Stored dataset items
+ + + + +

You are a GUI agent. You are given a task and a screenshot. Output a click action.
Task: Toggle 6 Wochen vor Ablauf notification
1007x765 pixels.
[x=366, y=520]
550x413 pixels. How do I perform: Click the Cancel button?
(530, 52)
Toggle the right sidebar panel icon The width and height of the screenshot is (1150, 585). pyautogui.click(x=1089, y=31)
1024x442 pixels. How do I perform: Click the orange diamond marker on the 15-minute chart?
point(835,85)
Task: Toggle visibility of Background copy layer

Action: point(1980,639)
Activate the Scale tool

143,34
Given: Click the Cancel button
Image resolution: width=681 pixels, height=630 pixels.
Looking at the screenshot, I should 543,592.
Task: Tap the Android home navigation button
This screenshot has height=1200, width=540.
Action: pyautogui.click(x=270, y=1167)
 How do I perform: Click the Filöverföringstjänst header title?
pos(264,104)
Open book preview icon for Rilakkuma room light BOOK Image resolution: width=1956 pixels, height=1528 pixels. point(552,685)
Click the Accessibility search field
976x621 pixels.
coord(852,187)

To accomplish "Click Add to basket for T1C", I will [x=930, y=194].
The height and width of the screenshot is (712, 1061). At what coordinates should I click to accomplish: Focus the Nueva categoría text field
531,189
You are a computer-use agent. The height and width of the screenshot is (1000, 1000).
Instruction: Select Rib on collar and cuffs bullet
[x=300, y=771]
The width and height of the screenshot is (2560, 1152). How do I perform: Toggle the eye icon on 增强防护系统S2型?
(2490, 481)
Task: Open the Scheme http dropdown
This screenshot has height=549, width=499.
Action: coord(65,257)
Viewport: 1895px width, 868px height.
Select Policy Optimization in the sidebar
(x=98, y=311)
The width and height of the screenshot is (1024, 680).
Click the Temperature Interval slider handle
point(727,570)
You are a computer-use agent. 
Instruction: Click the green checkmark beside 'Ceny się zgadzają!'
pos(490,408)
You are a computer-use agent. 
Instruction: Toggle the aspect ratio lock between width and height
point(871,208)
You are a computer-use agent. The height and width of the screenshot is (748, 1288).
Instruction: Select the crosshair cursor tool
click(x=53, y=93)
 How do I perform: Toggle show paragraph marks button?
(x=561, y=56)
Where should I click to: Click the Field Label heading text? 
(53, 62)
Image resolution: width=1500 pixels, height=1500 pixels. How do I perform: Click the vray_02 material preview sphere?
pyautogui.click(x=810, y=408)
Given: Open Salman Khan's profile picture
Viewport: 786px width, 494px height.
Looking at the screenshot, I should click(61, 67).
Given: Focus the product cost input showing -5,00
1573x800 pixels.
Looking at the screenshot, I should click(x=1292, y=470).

+ + + + +

EXERCISE DETAILS -
What is needed is a verbatim copy of the data, complete from first line to last.

ANSWER TO THIS TASK -
You are a GUI agent. You are given a task and a screenshot. Output a click action.
Task: Toggle 6 Wochen vor Ablauf notification
1007x765 pixels.
[x=366, y=520]
550x413 pixels. How do I perform: Click the Cancel button?
(530, 52)
Toggle the right sidebar panel icon The width and height of the screenshot is (1150, 585). pyautogui.click(x=1089, y=31)
1024x442 pixels. How do I perform: Click the orange diamond marker on the 15-minute chart?
point(835,85)
Task: Toggle visibility of Background copy layer

Action: point(1980,639)
Activate the Scale tool

143,34
Given: Click the Cancel button
Image resolution: width=681 pixels, height=630 pixels.
Looking at the screenshot, I should 543,592.
Task: Tap the Android home navigation button
This screenshot has height=1200, width=540.
Action: pyautogui.click(x=270, y=1167)
 How do I perform: Click the Filöverföringstjänst header title?
pos(264,104)
Open book preview icon for Rilakkuma room light BOOK Image resolution: width=1956 pixels, height=1528 pixels. point(552,685)
Click the Accessibility search field
976x621 pixels.
coord(852,187)

To accomplish "Click Add to basket for T1C", I will [x=930, y=194].
The height and width of the screenshot is (712, 1061). At what coordinates should I click to accomplish: Focus the Nueva categoría text field
531,189
You are a computer-use agent. The height and width of the screenshot is (1000, 1000).
Instruction: Select Rib on collar and cuffs bullet
[x=300, y=771]
The width and height of the screenshot is (2560, 1152). How do I perform: Toggle the eye icon on 增强防护系统S2型?
(2490, 481)
Task: Open the Scheme http dropdown
This screenshot has height=549, width=499.
Action: coord(65,257)
Viewport: 1895px width, 868px height.
Select Policy Optimization in the sidebar
(x=98, y=311)
The width and height of the screenshot is (1024, 680).
Click the Temperature Interval slider handle
point(727,570)
You are a computer-use agent. 
Instruction: Click the green checkmark beside 'Ceny się zgadzają!'
pos(490,408)
You are a computer-use agent. 
Instruction: Toggle the aspect ratio lock between width and height
point(871,208)
You are a computer-use agent. The height and width of the screenshot is (748, 1288).
Instruction: Select the crosshair cursor tool
click(x=53, y=93)
 How do I perform: Toggle show paragraph marks button?
(x=561, y=56)
Where should I click to: Click the Field Label heading text? 
(53, 62)
Image resolution: width=1500 pixels, height=1500 pixels. How do I perform: Click the vray_02 material preview sphere?
pyautogui.click(x=810, y=408)
Given: Open Salman Khan's profile picture
Viewport: 786px width, 494px height.
Looking at the screenshot, I should click(61, 67).
Given: Focus the product cost input showing -5,00
1573x800 pixels.
Looking at the screenshot, I should click(x=1292, y=470).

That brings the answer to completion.